* [WORK INSTRUCTION]: The records follow. Print, word for word, the first line through the "Expand the timeframe" line.

[Stored records]
^^^^

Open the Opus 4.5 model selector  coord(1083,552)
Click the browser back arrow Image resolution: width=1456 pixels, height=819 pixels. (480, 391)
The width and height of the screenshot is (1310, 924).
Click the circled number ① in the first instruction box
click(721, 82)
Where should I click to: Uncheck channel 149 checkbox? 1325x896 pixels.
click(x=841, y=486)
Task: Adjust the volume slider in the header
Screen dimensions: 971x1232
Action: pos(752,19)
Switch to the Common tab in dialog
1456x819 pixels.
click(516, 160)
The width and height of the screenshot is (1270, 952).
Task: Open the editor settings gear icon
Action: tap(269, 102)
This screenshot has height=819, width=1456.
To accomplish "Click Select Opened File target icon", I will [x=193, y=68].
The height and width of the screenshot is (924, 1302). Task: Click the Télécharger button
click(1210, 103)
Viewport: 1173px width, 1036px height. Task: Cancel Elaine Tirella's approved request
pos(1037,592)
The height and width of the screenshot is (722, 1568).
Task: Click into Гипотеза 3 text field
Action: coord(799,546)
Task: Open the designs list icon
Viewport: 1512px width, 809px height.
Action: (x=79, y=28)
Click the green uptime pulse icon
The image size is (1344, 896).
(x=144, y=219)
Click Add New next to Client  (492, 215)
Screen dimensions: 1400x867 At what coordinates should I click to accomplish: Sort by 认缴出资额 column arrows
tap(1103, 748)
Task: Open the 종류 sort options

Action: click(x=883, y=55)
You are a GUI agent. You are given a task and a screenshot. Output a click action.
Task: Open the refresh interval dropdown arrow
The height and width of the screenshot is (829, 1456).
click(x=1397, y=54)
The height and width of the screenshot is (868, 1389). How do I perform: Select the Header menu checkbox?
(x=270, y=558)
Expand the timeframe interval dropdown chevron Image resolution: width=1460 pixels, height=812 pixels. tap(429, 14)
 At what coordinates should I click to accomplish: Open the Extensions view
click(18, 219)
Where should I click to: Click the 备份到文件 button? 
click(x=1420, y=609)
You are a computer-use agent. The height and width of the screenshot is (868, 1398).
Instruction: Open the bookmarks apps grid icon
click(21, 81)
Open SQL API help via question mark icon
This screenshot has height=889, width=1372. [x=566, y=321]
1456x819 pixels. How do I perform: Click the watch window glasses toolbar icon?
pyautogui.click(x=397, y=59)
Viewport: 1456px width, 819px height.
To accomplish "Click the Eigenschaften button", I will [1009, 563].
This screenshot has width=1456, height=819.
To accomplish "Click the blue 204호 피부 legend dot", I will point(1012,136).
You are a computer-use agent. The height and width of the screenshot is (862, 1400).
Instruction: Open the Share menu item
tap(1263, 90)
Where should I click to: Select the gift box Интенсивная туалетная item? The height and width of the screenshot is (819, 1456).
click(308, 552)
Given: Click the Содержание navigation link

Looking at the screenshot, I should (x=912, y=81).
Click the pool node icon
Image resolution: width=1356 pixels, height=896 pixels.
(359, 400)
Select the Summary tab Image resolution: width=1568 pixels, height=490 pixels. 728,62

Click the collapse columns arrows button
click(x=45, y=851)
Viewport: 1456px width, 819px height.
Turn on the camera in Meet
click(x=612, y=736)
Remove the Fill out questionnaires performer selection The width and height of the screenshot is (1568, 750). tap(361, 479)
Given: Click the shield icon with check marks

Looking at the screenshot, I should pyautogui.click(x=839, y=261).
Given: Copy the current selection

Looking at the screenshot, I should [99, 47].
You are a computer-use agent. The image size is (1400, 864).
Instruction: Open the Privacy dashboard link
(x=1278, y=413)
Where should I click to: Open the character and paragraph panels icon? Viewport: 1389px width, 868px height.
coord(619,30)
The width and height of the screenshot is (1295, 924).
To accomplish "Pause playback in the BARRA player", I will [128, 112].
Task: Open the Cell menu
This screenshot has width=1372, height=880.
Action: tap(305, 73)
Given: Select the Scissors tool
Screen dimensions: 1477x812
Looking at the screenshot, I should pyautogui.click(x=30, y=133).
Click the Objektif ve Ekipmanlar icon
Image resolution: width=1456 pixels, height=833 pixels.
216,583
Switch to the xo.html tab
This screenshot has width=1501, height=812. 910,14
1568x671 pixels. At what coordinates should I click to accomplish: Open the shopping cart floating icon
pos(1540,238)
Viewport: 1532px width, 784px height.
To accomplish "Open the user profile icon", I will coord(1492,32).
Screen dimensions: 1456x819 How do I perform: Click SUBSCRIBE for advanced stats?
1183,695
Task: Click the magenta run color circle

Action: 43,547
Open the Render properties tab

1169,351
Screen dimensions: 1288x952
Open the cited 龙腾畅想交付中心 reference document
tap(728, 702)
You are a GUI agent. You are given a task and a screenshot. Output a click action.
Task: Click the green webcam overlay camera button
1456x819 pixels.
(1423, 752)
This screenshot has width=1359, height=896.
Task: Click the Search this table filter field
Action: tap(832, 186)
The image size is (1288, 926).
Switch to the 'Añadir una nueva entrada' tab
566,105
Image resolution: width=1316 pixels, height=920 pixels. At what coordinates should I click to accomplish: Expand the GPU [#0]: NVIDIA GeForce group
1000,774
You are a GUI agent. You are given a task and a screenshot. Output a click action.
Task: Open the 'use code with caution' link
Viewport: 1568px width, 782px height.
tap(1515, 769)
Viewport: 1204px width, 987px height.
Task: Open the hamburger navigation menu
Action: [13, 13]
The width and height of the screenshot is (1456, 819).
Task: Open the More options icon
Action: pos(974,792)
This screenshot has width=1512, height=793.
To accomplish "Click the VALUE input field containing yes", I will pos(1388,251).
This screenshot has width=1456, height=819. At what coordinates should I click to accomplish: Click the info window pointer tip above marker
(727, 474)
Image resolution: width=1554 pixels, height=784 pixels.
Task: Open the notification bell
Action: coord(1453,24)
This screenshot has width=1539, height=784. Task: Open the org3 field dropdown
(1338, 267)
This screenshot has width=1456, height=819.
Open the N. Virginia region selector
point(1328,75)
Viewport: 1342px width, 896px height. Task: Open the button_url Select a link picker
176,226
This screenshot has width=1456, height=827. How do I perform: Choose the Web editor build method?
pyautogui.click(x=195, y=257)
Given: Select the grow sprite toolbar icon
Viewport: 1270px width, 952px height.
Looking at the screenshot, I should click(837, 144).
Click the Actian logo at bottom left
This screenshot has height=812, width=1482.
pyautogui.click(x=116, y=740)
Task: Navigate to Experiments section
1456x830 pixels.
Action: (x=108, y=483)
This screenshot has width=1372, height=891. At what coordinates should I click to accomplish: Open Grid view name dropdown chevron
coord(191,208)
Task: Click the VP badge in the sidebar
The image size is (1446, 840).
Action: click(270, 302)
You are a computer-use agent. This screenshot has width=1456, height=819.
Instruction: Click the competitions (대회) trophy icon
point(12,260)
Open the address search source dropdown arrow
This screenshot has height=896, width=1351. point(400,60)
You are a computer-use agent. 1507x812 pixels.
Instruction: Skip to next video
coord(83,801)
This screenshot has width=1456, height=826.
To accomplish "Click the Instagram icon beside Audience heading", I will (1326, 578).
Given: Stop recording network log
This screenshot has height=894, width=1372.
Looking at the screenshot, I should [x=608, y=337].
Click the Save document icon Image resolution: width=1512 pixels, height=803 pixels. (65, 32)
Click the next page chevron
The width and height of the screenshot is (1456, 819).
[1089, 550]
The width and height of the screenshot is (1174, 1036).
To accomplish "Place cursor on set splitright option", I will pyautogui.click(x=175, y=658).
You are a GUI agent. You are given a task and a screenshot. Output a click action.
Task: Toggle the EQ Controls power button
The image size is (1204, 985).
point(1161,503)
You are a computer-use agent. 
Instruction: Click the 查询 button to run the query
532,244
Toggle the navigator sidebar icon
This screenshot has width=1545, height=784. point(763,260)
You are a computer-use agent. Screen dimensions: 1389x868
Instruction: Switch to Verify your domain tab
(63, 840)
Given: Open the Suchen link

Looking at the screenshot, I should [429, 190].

^^^^

* [ANSWER SPACE]:
Open the Opus 4.5 model selector  coord(1083,552)
Click the browser back arrow Image resolution: width=1456 pixels, height=819 pixels. (480, 391)
The width and height of the screenshot is (1310, 924).
Click the circled number ① in the first instruction box
click(721, 82)
Where should I click to: Uncheck channel 149 checkbox? 1325x896 pixels.
click(x=841, y=486)
Task: Adjust the volume slider in the header
Screen dimensions: 971x1232
Action: pos(752,19)
Switch to the Common tab in dialog
1456x819 pixels.
click(516, 160)
The width and height of the screenshot is (1270, 952).
Task: Open the editor settings gear icon
Action: tap(269, 102)
This screenshot has height=819, width=1456.
To accomplish "Click Select Opened File target icon", I will [x=193, y=68].
The height and width of the screenshot is (924, 1302). Task: Click the Télécharger button
click(1210, 103)
Viewport: 1173px width, 1036px height. Task: Cancel Elaine Tirella's approved request
pos(1037,592)
The height and width of the screenshot is (722, 1568).
Task: Click into Гипотеза 3 text field
Action: coord(799,546)
Task: Open the designs list icon
Viewport: 1512px width, 809px height.
Action: (x=79, y=28)
Click the green uptime pulse icon
The image size is (1344, 896).
(x=144, y=219)
Click Add New next to Client  (492, 215)
Screen dimensions: 1400x867 At what coordinates should I click to accomplish: Sort by 认缴出资额 column arrows
tap(1103, 748)
Task: Open the 종류 sort options

Action: click(x=883, y=55)
You are a GUI agent. You are given a task and a screenshot. Output a click action.
Task: Open the refresh interval dropdown arrow
The height and width of the screenshot is (829, 1456).
click(x=1397, y=54)
The height and width of the screenshot is (868, 1389). How do I perform: Select the Header menu checkbox?
(x=270, y=558)
Expand the timeframe interval dropdown chevron Image resolution: width=1460 pixels, height=812 pixels. tap(429, 14)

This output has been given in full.